[Start of Data for processing]

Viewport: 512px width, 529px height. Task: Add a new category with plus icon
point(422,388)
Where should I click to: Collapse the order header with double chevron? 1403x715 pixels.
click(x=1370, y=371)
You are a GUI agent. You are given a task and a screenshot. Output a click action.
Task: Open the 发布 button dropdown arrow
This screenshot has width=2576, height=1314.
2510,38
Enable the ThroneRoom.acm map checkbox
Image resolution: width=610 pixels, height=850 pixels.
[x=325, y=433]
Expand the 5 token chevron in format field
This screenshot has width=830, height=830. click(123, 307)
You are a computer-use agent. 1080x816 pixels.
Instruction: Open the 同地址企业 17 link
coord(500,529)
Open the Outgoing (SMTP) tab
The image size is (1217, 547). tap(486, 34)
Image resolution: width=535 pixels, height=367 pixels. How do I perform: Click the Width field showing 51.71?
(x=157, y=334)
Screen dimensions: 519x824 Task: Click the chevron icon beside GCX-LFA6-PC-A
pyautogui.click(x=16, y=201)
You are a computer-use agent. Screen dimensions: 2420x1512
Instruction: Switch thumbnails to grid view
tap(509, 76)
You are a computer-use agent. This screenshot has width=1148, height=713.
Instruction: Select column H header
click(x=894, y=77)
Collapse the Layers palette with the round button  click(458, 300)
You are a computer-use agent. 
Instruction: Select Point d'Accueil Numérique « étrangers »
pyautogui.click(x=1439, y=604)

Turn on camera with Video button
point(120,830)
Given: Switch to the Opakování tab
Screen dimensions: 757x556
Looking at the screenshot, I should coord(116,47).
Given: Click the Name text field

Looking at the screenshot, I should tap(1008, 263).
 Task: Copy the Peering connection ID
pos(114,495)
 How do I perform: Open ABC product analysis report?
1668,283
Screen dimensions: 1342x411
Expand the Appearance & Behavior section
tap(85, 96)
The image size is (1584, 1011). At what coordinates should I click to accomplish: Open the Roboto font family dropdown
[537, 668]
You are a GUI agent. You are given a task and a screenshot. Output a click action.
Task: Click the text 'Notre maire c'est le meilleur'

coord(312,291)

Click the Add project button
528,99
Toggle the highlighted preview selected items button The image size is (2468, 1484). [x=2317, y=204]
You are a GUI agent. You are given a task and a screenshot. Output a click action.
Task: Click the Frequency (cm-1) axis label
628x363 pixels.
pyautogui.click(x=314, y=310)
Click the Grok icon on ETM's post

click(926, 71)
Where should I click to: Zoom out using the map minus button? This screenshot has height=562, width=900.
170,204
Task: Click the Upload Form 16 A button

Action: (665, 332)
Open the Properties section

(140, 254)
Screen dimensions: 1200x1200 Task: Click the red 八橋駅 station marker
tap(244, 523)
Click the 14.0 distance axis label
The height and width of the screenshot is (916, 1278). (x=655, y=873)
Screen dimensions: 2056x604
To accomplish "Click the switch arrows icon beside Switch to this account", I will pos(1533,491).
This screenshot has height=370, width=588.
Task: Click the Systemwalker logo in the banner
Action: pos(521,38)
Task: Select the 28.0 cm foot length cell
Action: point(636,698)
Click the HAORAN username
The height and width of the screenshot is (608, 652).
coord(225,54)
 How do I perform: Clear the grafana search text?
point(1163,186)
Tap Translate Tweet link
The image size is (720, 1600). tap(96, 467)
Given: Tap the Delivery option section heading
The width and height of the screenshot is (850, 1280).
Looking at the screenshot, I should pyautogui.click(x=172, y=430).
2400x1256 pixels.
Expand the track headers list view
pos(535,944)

[End of Data for processing]

◆ Given task: Could you duplicate all of the records above, line for line, without changing anything?

◆ In response:
Viewport: 512px width, 529px height. Task: Add a new category with plus icon
point(422,388)
Where should I click to: Collapse the order header with double chevron? 1403x715 pixels.
click(x=1370, y=371)
You are a GUI agent. You are given a task and a screenshot. Output a click action.
Task: Open the 发布 button dropdown arrow
This screenshot has width=2576, height=1314.
2510,38
Enable the ThroneRoom.acm map checkbox
Image resolution: width=610 pixels, height=850 pixels.
[x=325, y=433]
Expand the 5 token chevron in format field
This screenshot has width=830, height=830. click(123, 307)
You are a computer-use agent. 1080x816 pixels.
Instruction: Open the 同地址企业 17 link
coord(500,529)
Open the Outgoing (SMTP) tab
The image size is (1217, 547). tap(486, 34)
Image resolution: width=535 pixels, height=367 pixels. How do I perform: Click the Width field showing 51.71?
(x=157, y=334)
Screen dimensions: 519x824 Task: Click the chevron icon beside GCX-LFA6-PC-A
pyautogui.click(x=16, y=201)
You are a computer-use agent. Screen dimensions: 2420x1512
Instruction: Switch thumbnails to grid view
tap(509, 76)
You are a computer-use agent. This screenshot has width=1148, height=713.
Instruction: Select column H header
click(x=894, y=77)
Collapse the Layers palette with the round button  click(458, 300)
You are a computer-use agent. 
Instruction: Select Point d'Accueil Numérique « étrangers »
pyautogui.click(x=1439, y=604)

Turn on camera with Video button
point(120,830)
Given: Switch to the Opakování tab
Screen dimensions: 757x556
Looking at the screenshot, I should coord(116,47).
Given: Click the Name text field

Looking at the screenshot, I should tap(1008, 263).
 Task: Copy the Peering connection ID
pos(114,495)
 How do I perform: Open ABC product analysis report?
1668,283
Screen dimensions: 1342x411
Expand the Appearance & Behavior section
tap(85, 96)
The image size is (1584, 1011). At what coordinates should I click to accomplish: Open the Roboto font family dropdown
[537, 668]
You are a GUI agent. You are given a task and a screenshot. Output a click action.
Task: Click the text 'Notre maire c'est le meilleur'

coord(312,291)

Click the Add project button
528,99
Toggle the highlighted preview selected items button The image size is (2468, 1484). [x=2317, y=204]
You are a GUI agent. You are given a task and a screenshot. Output a click action.
Task: Click the Frequency (cm-1) axis label
628x363 pixels.
pyautogui.click(x=314, y=310)
Click the Grok icon on ETM's post

click(926, 71)
Where should I click to: Zoom out using the map minus button? This screenshot has height=562, width=900.
170,204
Task: Click the Upload Form 16 A button

Action: (665, 332)
Open the Properties section

(140, 254)
Screen dimensions: 1200x1200 Task: Click the red 八橋駅 station marker
tap(244, 523)
Click the 14.0 distance axis label
The height and width of the screenshot is (916, 1278). (x=655, y=873)
Screen dimensions: 2056x604
To accomplish "Click the switch arrows icon beside Switch to this account", I will pos(1533,491).
This screenshot has height=370, width=588.
Task: Click the Systemwalker logo in the banner
Action: pos(521,38)
Task: Select the 28.0 cm foot length cell
Action: point(636,698)
Click the HAORAN username
The height and width of the screenshot is (608, 652).
coord(225,54)
 How do I perform: Clear the grafana search text?
point(1163,186)
Tap Translate Tweet link
The image size is (720, 1600). tap(96, 467)
Given: Tap the Delivery option section heading
The width and height of the screenshot is (850, 1280).
Looking at the screenshot, I should pyautogui.click(x=172, y=430).
2400x1256 pixels.
Expand the track headers list view
pos(535,944)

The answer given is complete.